Quand l’accompagnement permet d’aller plus loin
Certaines croyances sont faciles à repérer seule. D’autres résistent parce qu’elles sont liées à des émotions anciennes, à des mécanismes de protection puissants ou à une loyauté familiale inconsciente. Dans ce cas, être accompagnée offre un cadre contenant : vous n’avez pas à porter seule ce que vous êtes en train de regarder.
Un accompagnement énergétique comme le ThetaHealing® aide à explorer les croyances et les ressentis qui alimentent un schéma, dans le respect de votre rythme et de votre consentement.
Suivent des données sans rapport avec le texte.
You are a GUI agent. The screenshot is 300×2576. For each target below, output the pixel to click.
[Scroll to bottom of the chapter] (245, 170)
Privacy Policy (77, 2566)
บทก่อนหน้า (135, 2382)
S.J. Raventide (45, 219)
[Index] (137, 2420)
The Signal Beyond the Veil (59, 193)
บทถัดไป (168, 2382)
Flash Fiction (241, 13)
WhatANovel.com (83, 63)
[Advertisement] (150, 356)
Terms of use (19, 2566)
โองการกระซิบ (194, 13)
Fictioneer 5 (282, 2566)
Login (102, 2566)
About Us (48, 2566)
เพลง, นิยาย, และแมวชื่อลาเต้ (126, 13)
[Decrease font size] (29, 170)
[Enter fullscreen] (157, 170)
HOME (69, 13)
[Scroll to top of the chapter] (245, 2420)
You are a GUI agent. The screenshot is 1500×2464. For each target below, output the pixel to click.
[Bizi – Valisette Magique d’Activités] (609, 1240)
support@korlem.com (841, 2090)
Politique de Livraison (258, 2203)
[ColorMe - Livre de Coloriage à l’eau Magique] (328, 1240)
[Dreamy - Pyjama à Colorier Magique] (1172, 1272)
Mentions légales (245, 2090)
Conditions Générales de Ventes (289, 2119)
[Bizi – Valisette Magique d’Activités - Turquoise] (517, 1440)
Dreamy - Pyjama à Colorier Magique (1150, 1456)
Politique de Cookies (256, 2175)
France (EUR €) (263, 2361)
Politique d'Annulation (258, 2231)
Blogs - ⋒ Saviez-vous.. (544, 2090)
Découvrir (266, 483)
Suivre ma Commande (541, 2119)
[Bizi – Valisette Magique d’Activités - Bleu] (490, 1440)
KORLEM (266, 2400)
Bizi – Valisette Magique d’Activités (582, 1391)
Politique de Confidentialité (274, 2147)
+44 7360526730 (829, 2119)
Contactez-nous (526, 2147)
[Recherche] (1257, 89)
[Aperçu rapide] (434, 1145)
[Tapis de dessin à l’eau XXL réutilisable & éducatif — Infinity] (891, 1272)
Chez Thetavie, l’intention n’est pas de vous convaincre que vous devez devenir une autre personne. Il s’agit de créer les conditions pour que vous retrouviez vos choix, votre énergie et votre capacité à avancer de façon plus alignée.
Votre blocage n’est pas votre identité. Chaque fois que vous observez un automatisme avec un peu plus de présence, vous créez déjà un espace entre l’ancienne protection et votre réponse nouvelle. Cet espace, même discret, est un lieu de guérison : vous pouvez y respirer, vous y choisir et poser un premier geste fidèle à ce que vous voulez vraiment vivre.